A FORMER tinseltown journalist from Gloucester who once rubbed shoulders with some of Hollywood’s biggest names has paid tribute to one half of the Everly Brothers, Phil who has died.
Roger Asquith, who interviewed stars such as Elvis and Marilyn Monroe during the 1960s, met the pair as they were on the cusp of reaching worldwide fame
He said: “I was fortunate to meet the Everly Bros in a recording studio in Hollywood during an interview for NBC Television. The British fan magazines were eager for news and pictures of Don and Phil and I was very pleased to write about them.
“Their latest hit recording, Wake Up, Little Susie was playing everywhere across the country and they were in great spirits looking forward to a tour of Europe. In London they would be starring in the most popular television show in the UK Sunday night at the Palladium.
“Relaxing later in the Green Room , I warmed in the glow of Don and Phil’s soft Southern accent which came from their early years performing in Nashville, Tennessee.
“Phil admitted they were both nervous about their upcoming tour of Europe and asked me a lot of questions about London, they had been told it was always raining.
“ I assured them that the sun soon came out and thousands of fans would be there to welcome them.
“Don was particularly interested in English history and was looking forward to visiting some of the famous tourist venues, such as Westminster Abbey and Hampton Court, one of the homes of Henry the Eighth.
“I reminded him that it was Henry the Eighth who ransacked dozens of English Abbeys and monasteries because the Pope would not allow him to divorce the first of his six wives. Don was then even more keen to check out the old tyrant.”
The Beatles once referred to themselves as ‘the English Everly Brothers’ and Bob Dylan said the pair were responsible for kicking off a new musical era.
They were inducted into the Rock ‘n’ Roll hall of Fame in 1983.

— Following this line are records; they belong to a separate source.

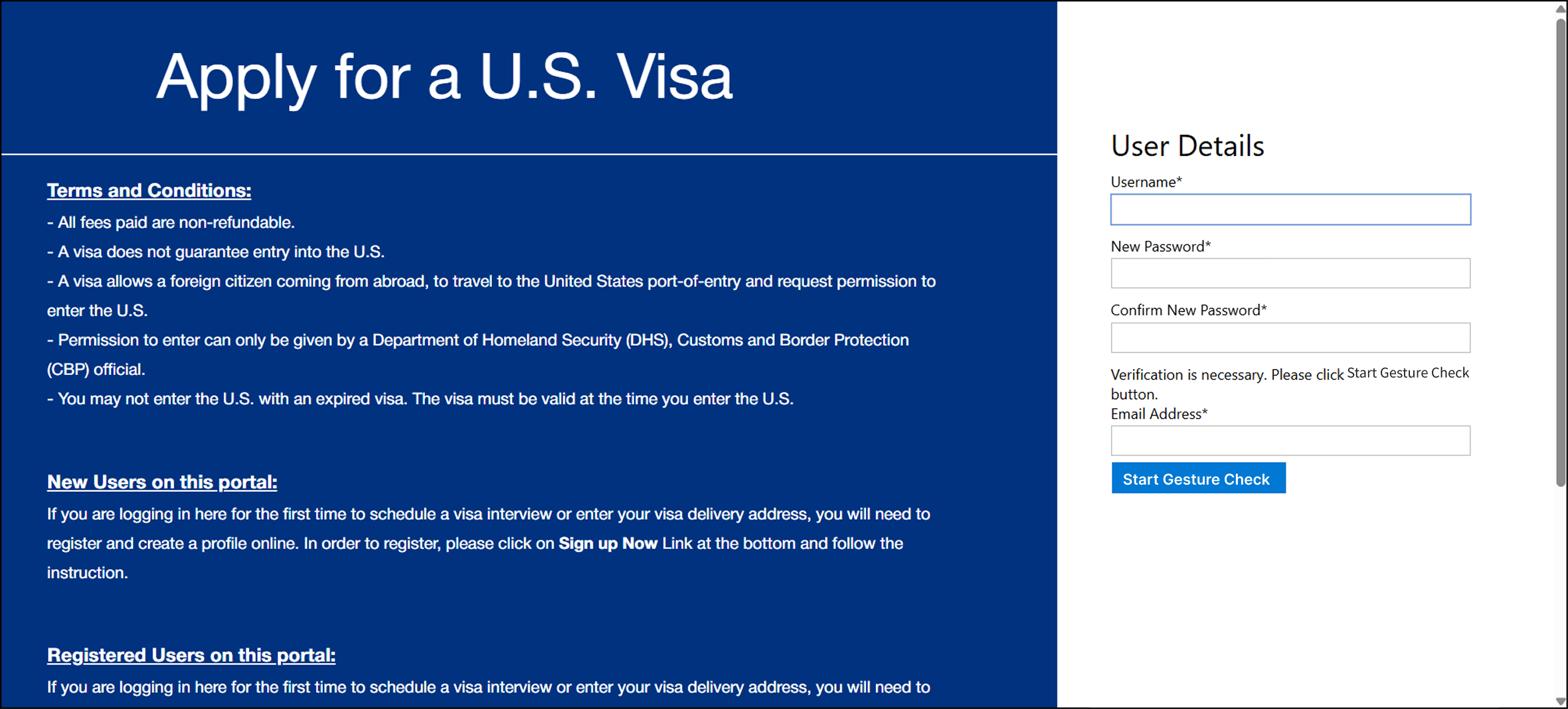Click the fees are non-refundable line
Viewport: 1568px width, 709px height.
point(171,222)
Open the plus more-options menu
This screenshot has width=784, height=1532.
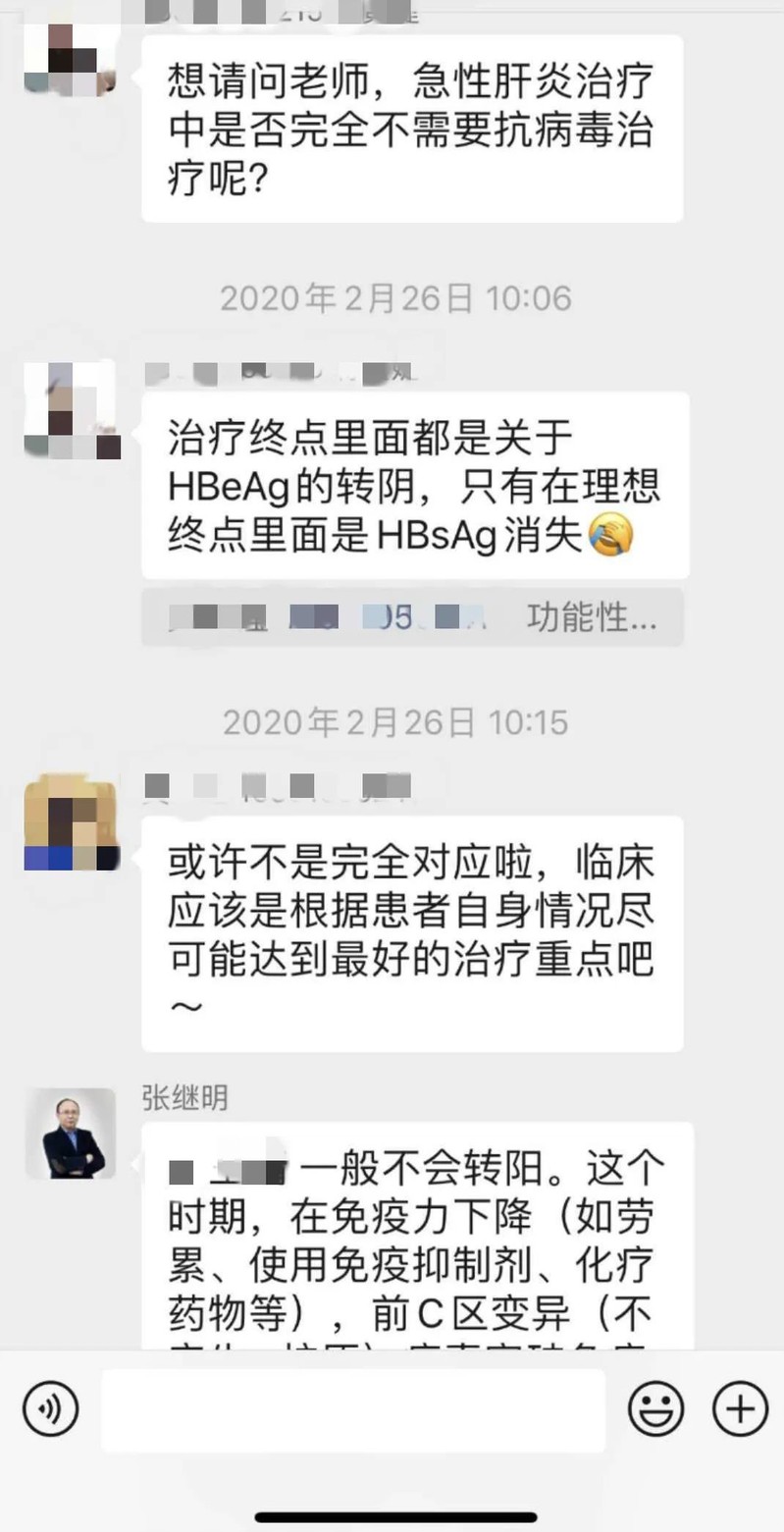point(740,1409)
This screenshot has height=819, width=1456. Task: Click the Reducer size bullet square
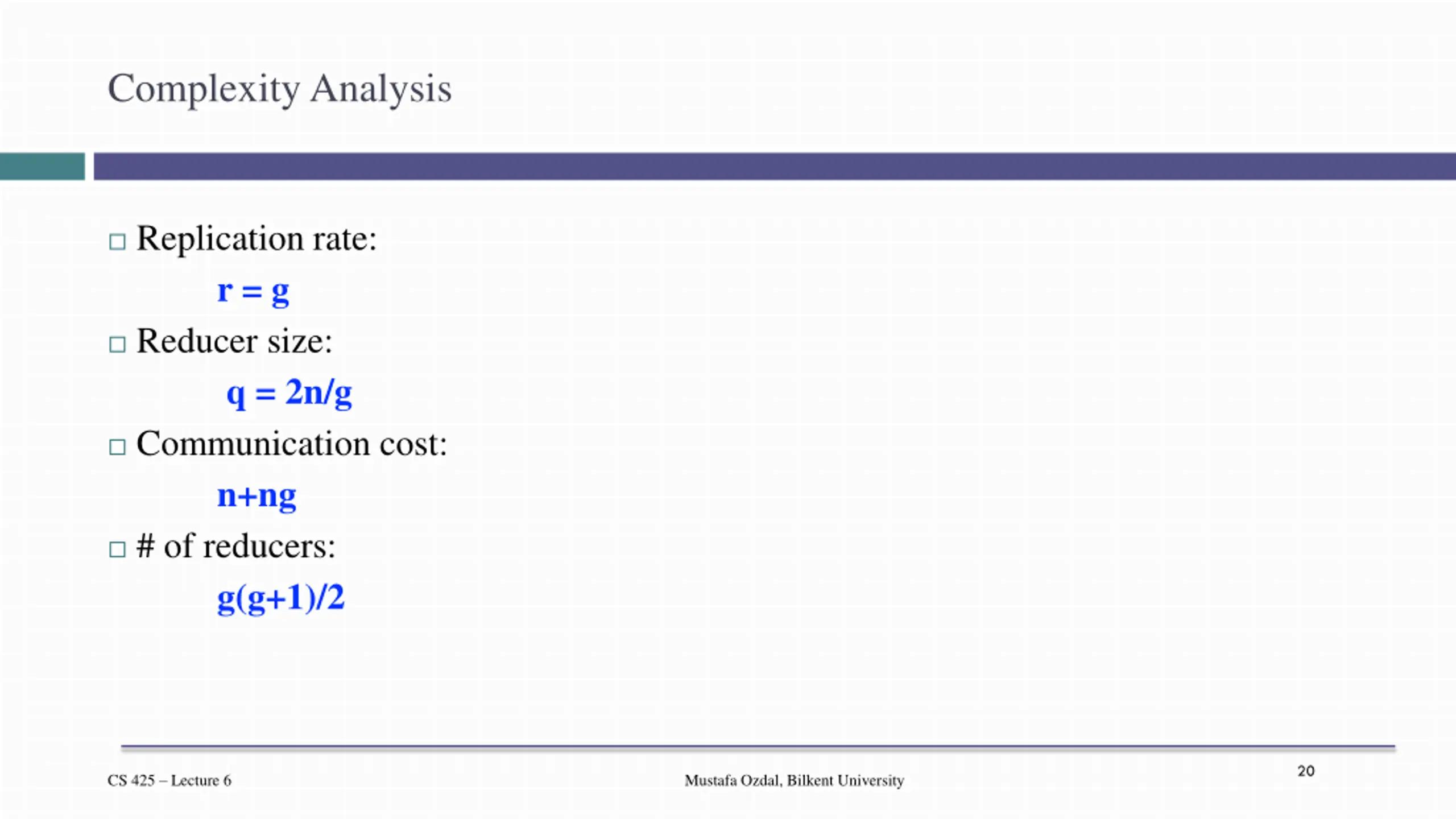click(x=117, y=344)
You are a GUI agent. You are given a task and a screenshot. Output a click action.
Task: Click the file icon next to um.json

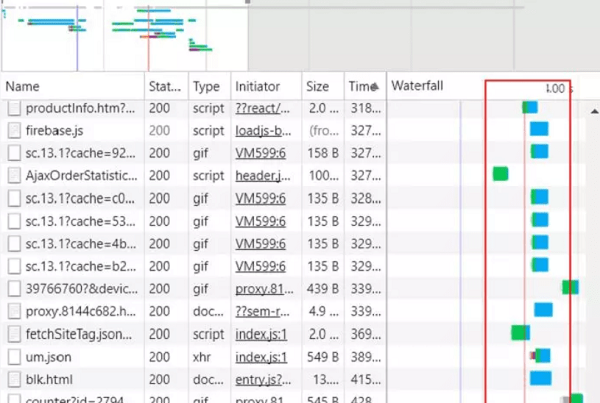[x=14, y=356]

Roger also remembers his time with recently honoured actress Angela Lansbury, who was made a Dame in the New Year.
He interviewed her at her beach-side Malibu home during filming for Disney film, Bedknobs and Broomsticks.
Roger said: “Miss Lansbury brought me tea and a slice of cake and talked and laughed about various films and her first visit to America.
“She was an evacuee with the Pied Piper scheme when she and many others, including Elizabeth Taylor and Roddy McDowall were sent to America in 1939 to escape the German invading armies.
“Because of their distinct British accents they were soon signed up by MGM. Elizabeth and Angela both richly deserve the honour bestowed up them by Queen Elizabeth, not only for the acting achievements but their unstinting generosity to their friends and various charities they endowed.”
Roger, also known as Roy Pockett, was a renowned writer in Palm Springs and almost had one of his novels, Cuban Trader, turned into a film.